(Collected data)
┏━━

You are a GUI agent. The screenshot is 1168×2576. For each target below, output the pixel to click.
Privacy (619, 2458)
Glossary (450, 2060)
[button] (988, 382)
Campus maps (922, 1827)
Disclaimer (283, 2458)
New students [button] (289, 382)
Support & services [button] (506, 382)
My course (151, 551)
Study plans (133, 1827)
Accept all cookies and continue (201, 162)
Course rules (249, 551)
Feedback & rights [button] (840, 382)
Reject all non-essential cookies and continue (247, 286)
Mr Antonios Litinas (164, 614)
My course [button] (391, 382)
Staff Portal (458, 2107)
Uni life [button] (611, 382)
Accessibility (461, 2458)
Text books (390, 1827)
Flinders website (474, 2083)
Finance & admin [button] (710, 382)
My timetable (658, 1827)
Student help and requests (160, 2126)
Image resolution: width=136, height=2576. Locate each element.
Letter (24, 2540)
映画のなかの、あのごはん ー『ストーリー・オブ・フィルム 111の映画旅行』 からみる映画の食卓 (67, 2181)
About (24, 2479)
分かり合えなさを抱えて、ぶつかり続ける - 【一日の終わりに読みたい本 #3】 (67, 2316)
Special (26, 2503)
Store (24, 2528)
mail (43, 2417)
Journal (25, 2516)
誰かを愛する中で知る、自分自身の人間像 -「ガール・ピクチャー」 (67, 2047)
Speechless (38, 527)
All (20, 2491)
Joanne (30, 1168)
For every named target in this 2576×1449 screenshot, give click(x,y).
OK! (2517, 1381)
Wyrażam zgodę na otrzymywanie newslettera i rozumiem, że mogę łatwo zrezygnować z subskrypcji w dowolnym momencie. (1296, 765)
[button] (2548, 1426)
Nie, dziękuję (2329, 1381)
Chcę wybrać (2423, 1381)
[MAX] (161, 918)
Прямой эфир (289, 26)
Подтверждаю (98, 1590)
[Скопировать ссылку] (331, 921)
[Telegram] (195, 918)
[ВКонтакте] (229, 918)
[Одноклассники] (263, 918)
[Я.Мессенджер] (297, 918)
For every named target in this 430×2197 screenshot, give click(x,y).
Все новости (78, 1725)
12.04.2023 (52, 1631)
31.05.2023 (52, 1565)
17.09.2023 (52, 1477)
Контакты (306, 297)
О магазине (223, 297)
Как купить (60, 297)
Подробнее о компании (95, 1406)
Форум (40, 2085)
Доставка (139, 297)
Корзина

┗━━

WORK INSTRUCTION | Using only the entries above, output the line with "映画のなかの、あのごはん ー『ストーリー・オブ・フィルム 111の映画旅行』", the line with "Joanne (30, 1168)", and all lines between them, exactly as they stand.

RESULT OF THIS TASK |
映画のなかの、あのごはん ー『ストーリー・オブ・フィルム 111の映画旅行』 からみる映画の食卓 (67, 2181)
About (24, 2479)
分かり合えなさを抱えて、ぶつかり続ける - 【一日の終わりに読みたい本 #3】 (67, 2316)
Special (26, 2503)
Store (24, 2528)
mail (43, 2417)
Journal (25, 2516)
誰かを愛する中で知る、自分自身の人間像 -「ガール・ピクチャー」 (67, 2047)
Speechless (38, 527)
All (20, 2491)
Joanne (30, 1168)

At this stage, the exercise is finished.